**What you have to do:** Set out exactly, line by line, the stretch of data below that begins at the line containing "Task: Add a new style rule with the plus icon" and ends at the line containing "The width and height of the screenshot is (1024, 576).", with both ends kept.

**Data:**

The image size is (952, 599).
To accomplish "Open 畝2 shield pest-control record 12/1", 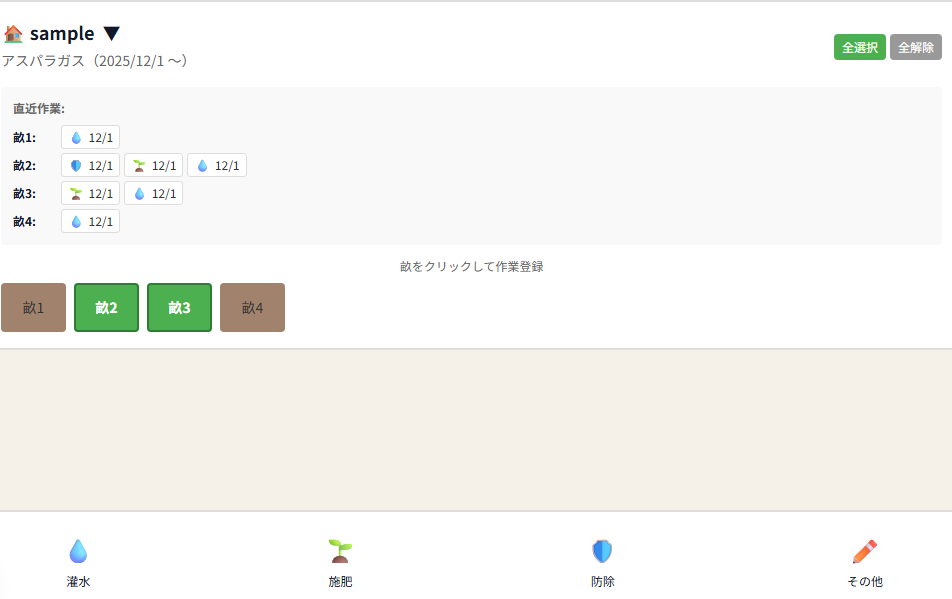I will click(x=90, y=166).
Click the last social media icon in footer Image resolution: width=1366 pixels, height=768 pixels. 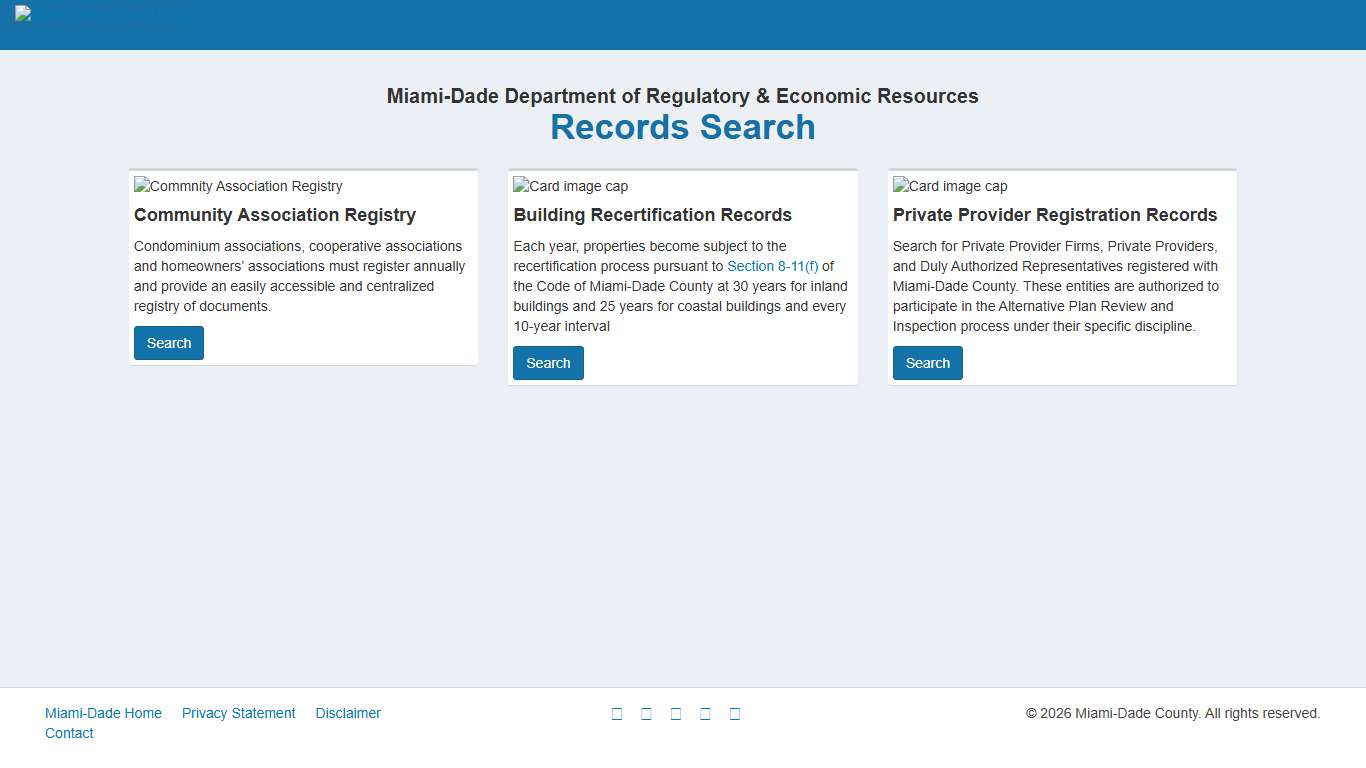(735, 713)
---
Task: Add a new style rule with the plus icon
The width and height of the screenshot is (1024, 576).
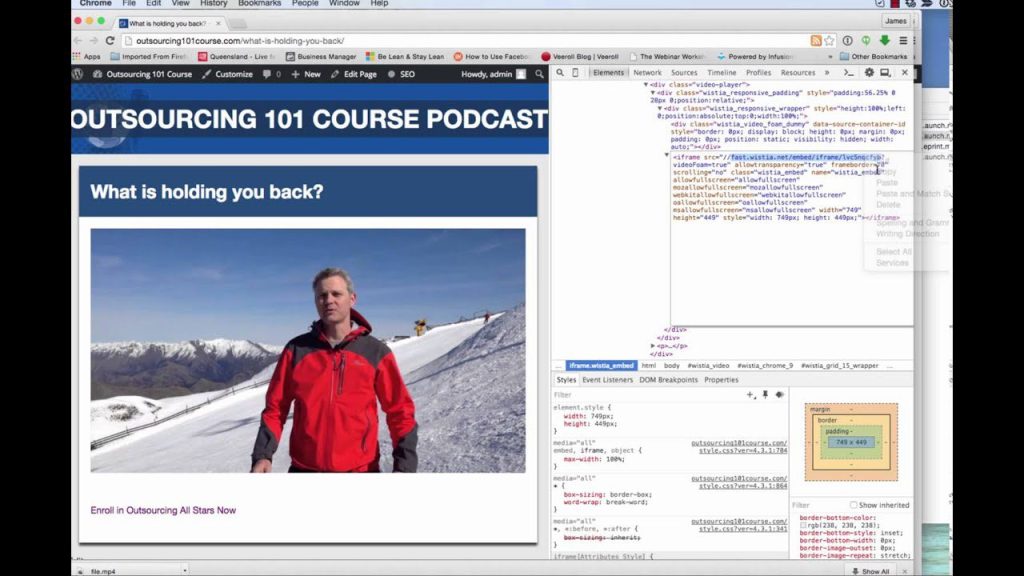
==
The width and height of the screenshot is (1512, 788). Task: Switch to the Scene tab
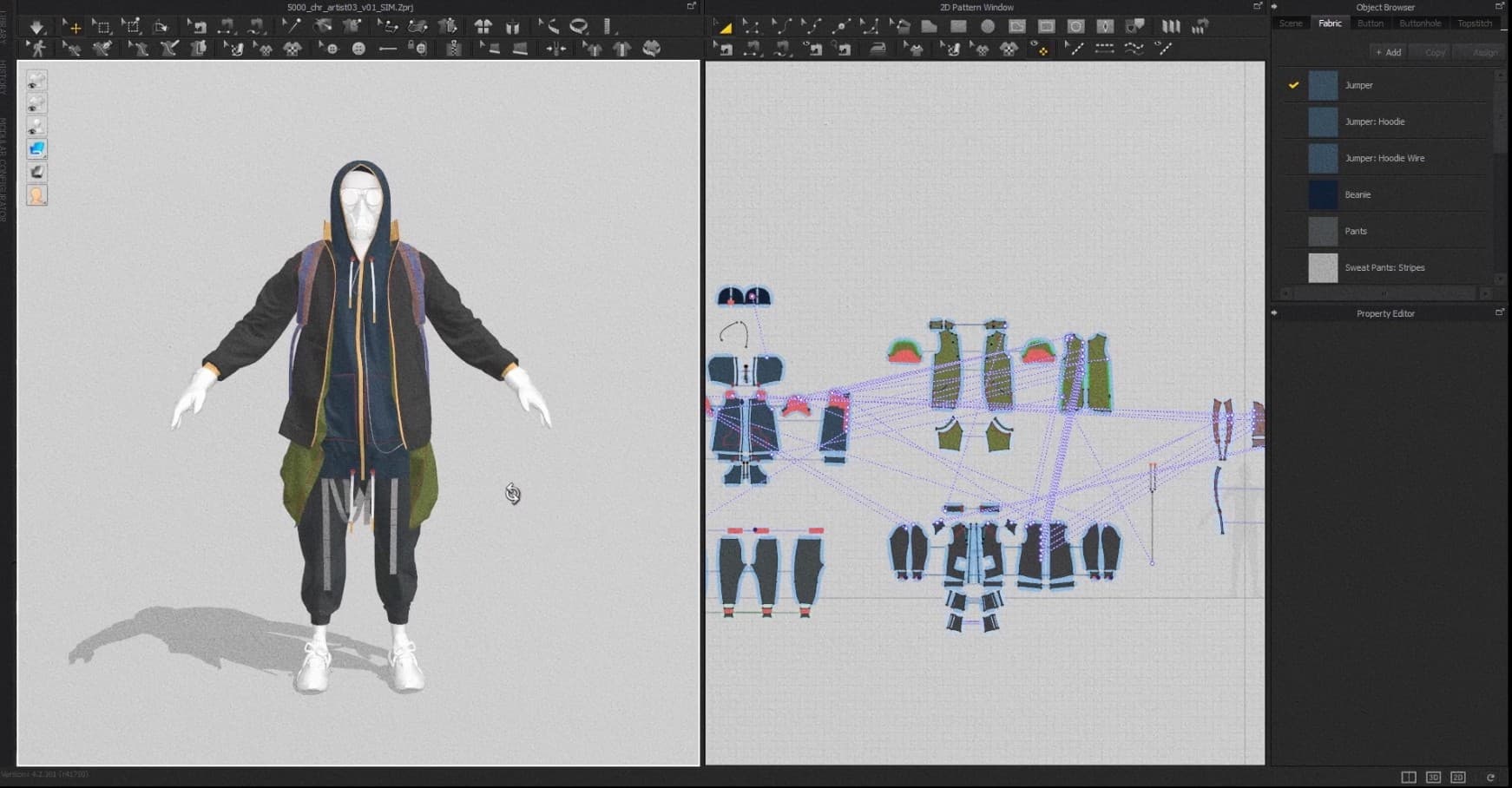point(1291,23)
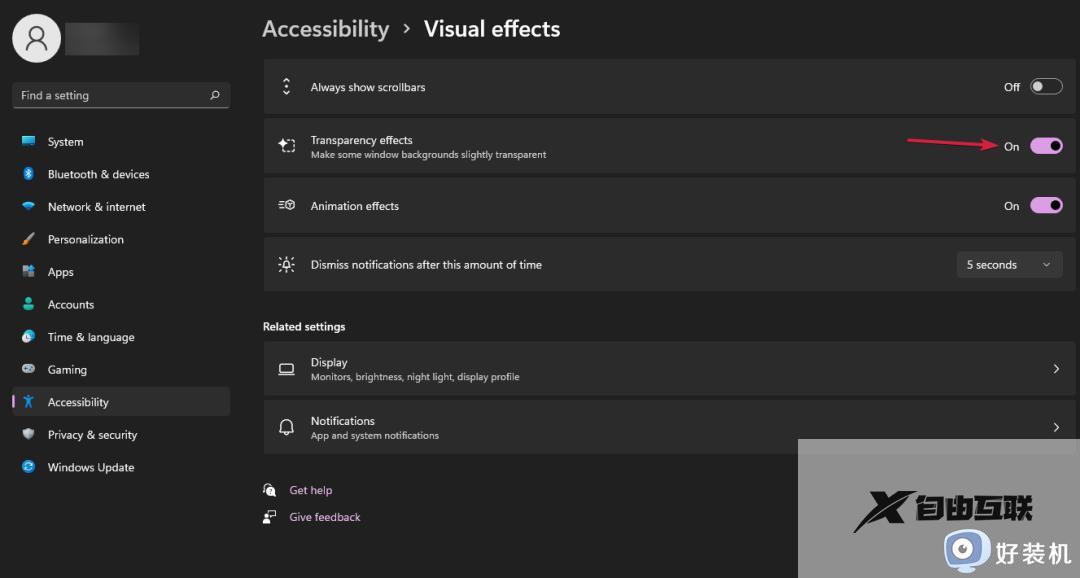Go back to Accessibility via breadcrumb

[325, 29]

**Completed exercise:**
Task: Add a new style rule with the plus icon
The width and height of the screenshot is (1024, 576).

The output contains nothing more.